Peter sah aus, als wollte er noch etwas sagen. Doch dann hieb er mit der rechten Hand ärgerlich durch die Luft und ging ohne Gruß davon. Sein Vater sah ihm zornig nach und schüttelte den Kopf.
»Ich weiß wirklich ned, wem der Stoffel nachgeraten ist. Mir mit Sicherheit ned und meiner Vevi auch ned!«
»Aber, Bauer, so hart darfst du mit dem Peter ned ins Gericht gehen. Wenn er die Anita nun einmal lieb hat!«, wandte Erika leise und mit bebenden Lippen ein.
»Lieb haben? Der hat sich doch bloß in ihr Gesicht, ihren Vorbau und ihren strammen Hintern vergafft. Sie zeigt ja auch alles recht freizügig herum. Eine richtige Liebr ist für mich was anderes, so wie damals bei mir und der Vevi!« Der Bauer schwieg und wischte sich eine Träne aus den Augen, als ihn die Erinnerung an seine verstorbene Frau übermannte.

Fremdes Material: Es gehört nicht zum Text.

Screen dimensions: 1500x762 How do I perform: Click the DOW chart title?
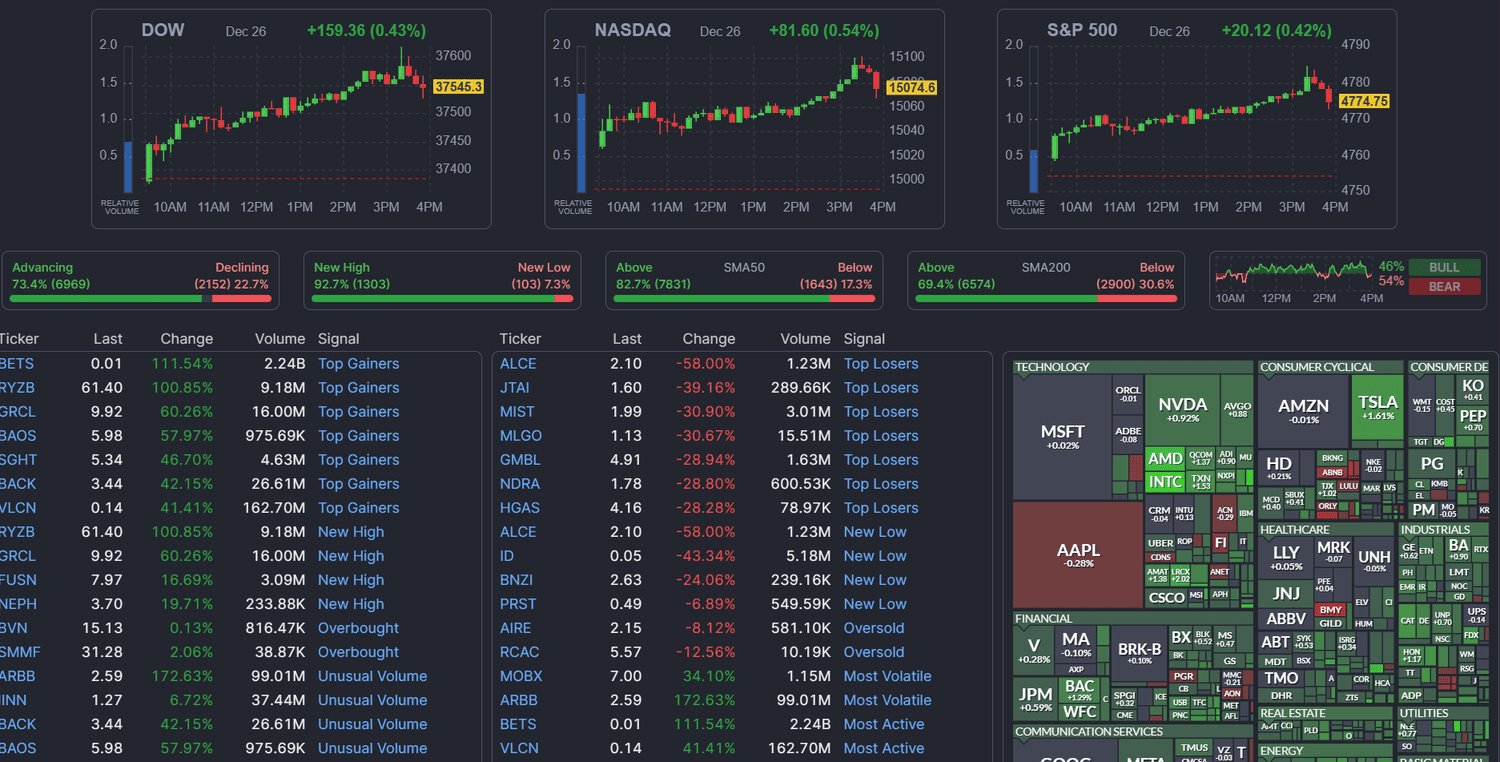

»Jetzt ist mir doch glatt eine Muckn ins Aug geflogen«, meinte er zu Erika, als diese ihm ein Taschentuch reichte. »Ach, es ist ja auch zum Närrischwerden mit dem Deppen!«, setzte er hinzu und überlegte verzweifelt, wie er Erika dazu bringen könnte, sich etwas gefälliger zu kleiden.
*
Peter hatte seinen Ärger über seinen Vater schnell vergessen. Dafür freute er sich viel zu sehr auf den Sonntagnachmittag mit Anita. Er fuhr im forschen Tempo die Bundesstraße entlang und bog schon nach kurzer Zeit in das Neubaugebiet in Rosenheim ein, in dem seine Angebetete wohnte.

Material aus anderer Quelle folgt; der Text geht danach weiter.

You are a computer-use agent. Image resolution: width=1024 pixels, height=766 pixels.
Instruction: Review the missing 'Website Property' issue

Daheim in Reichenhardt hätte er sich mit einem kräftigen Hupen bemerkbar gemacht. Da in der Stadt jedoch andere Sitten herrschten, suchte er sich einen Parkplatz und eilte mit raschen Schritten zu dem Wohnblock. Obwohl hier gut fünfzig Mietparteien lebten, fand er Anitas Klingelschild auf Anhieb. Es dauerte etwas, bis sie Antwort gab und die Schließanlage betätigte.
Erst im Flur merkte Peter, dass er vergessen hatte, in welchem Stockwerk Anitas Wohnung lag. Es blieb ihm daher nichts anderes übrig, als jedes Stockwerk einzeln abzusuchen und zu hoffen, dass er ihre Wohnung rasch fand.
Schon in der ersten Etage fand er ein Türschild mit dem Namen Huber und drückte erleichtert auf die Klingel. Die Frau, die die Tür öffnete und ihn neugierig betrachtete, war jedoch weitaus älter und sicher doppelt so schwer wie Anita.
»Grüß Gott, was wollen Sie denn vor mir?«, fragte sie.
»Entschuldigen Sie, aber ich glaub, ich hab mich in der Tür geirrt. Ich wollt eigentlich zum Fräulein Anita Huber: Wissen Sie zufällig, in welchem Stock sie wohnt?«, fragte Peter hoffnungsvoll.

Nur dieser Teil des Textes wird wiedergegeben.